I think again, it all depends on what the goals of that practice may be. My first bit of advice would be to probably start with a finite goal, or at least starting small. Have a predefined goal in terms of who you are trying to target whether you’re trying to say, “within my practice, I might be covering a geographic area, and either this population or this patient population living in this general area within my catchment area”. 


Let’s take your patients with severe asthma, and you’re looking back at your practice model and saying, “what is it that makes them severe?” It’s a fact that we’re having trouble titrating the medications because we don’t have all the information available to us. So even if they live down the street or whether they live 200 miles away you can then say well all right we’re going to focus on incorporating digital health and remote patient monitoring for this population. 

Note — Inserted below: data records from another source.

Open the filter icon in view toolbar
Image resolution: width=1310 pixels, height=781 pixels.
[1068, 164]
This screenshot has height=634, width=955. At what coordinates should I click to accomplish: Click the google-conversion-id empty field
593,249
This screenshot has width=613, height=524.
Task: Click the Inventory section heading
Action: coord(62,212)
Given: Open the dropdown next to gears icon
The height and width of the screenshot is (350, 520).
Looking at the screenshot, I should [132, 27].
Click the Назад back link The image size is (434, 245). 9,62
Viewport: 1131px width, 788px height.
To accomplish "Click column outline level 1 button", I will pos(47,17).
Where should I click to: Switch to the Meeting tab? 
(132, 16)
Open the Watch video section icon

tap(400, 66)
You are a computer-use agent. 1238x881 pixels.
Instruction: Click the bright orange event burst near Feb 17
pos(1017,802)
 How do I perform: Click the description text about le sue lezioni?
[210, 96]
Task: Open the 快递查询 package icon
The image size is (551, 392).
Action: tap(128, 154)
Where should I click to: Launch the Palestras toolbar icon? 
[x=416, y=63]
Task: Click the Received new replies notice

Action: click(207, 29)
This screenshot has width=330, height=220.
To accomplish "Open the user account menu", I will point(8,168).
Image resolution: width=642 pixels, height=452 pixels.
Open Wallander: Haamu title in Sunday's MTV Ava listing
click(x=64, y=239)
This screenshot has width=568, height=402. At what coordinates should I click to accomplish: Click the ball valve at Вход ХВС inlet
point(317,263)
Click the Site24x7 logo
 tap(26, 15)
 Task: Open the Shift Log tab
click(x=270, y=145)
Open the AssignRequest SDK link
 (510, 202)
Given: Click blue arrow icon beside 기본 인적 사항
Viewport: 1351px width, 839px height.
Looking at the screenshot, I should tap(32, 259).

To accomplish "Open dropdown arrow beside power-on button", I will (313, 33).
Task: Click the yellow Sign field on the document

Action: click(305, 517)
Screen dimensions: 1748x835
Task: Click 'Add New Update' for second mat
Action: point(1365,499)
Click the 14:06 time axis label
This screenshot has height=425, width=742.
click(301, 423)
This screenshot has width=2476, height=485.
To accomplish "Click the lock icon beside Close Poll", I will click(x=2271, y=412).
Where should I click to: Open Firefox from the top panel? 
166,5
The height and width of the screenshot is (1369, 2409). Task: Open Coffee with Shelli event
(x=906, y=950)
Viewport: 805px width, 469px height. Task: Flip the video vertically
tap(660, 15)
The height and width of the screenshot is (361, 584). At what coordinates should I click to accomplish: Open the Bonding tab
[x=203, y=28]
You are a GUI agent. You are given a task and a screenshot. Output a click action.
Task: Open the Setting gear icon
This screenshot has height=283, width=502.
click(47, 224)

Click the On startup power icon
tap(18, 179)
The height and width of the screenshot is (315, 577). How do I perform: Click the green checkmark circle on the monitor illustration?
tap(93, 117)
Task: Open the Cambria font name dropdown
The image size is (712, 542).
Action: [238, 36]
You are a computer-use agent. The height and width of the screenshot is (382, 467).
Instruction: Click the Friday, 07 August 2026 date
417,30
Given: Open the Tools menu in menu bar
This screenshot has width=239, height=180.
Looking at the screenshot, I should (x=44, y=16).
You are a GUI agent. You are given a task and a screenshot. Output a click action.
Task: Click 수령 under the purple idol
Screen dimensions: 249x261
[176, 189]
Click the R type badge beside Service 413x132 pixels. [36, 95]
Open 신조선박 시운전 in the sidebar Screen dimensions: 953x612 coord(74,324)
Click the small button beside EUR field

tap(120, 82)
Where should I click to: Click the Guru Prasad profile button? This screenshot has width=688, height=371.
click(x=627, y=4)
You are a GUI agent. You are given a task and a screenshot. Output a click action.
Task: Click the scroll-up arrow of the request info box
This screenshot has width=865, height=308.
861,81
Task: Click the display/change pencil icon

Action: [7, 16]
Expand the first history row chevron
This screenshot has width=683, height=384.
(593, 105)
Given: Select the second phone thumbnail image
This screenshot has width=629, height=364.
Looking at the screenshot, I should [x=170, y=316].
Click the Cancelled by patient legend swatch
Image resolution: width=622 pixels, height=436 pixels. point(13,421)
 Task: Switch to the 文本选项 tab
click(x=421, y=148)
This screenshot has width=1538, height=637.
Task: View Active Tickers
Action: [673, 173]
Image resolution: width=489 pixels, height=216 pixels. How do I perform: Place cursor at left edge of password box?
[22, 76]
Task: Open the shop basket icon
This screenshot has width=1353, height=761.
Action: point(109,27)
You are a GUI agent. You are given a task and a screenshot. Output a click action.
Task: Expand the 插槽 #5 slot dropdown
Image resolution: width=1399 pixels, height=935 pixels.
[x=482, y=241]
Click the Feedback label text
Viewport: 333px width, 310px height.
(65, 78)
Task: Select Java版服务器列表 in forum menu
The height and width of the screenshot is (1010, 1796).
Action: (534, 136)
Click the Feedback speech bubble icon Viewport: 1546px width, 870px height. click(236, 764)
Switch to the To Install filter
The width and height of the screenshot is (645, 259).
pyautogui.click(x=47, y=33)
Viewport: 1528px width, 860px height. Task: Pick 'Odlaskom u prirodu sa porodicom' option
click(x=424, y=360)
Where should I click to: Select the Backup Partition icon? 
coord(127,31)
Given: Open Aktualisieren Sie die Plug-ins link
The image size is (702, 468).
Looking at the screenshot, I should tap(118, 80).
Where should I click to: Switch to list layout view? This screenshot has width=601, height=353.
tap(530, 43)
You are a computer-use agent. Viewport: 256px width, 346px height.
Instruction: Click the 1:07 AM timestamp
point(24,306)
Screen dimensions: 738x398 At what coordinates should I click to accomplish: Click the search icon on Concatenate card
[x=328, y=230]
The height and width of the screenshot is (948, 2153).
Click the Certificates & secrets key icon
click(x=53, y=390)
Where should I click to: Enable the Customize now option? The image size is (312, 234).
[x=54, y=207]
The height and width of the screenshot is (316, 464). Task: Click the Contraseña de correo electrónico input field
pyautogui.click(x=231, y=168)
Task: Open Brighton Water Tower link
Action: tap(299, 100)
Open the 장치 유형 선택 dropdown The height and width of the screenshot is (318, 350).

So I think at the very least these practice managers are going to have to start thinking about who we want to start off with first, and establishing feasibility. Then from there, you’ll find that you can quickly expand to other areas to say all right well now we’ve demonstrated that it works for this population. Now, who’s gonna be the next group of people? Or find a logical expansion from there to say now we can increase the access and you can utilize it more whatever it works for in the practice. So I would say start small and be specific, and then from there, it’s gonna be much easier to expand.


Q: “What do you think the use of digital health solutions will evolve within the respiratory healthcare space over the next five years?”


The irony with healthcare is that when it comes to technology and innovations, healthcare practices are the slowest adopters of technology. We still utilize pagers and those kinds of things. That being said, whether you want to look at it as a positive or negative, the COVID pandemic has truly forced and changed healthcare in general in terms of how we’re going to do it. And that’s happening even in the workplace where we may never go back to the “good-old-days” or whatever you want to call them, to the pre-pandemic days where everyone just goes back to the office, everyone goes back to the clinic in terms of in-person visits. 


Telehealth, telework, whatever you want to say, but the virtual platform is here to stay. So again, I think in terms of improving access for those who are geographically far away, but even for whatever reason those who may not be far away, they may be unwilling or unable to come in. Regardless of how this pandemic plays out, there’s going to be some bit of a hybrid model where we doctors are still going to have to reopen our clinics. And we already have some patients being seen in person. And we will utilize our input, or our in-person base testing facility infrastructure, and those who may not come in as frequently we can’t just go on and allow these big gaps in missing data in terms of their lung function and their symptoms and their medications. 


Medicine still needs to continue, and so if we’re going to be continuous on a virtual platform then we also want to augment that right with objective data lung function data to help us with our patient decision making. So if you’re working from home it’s going to be the same thing where this is going to be a regular part of a routine.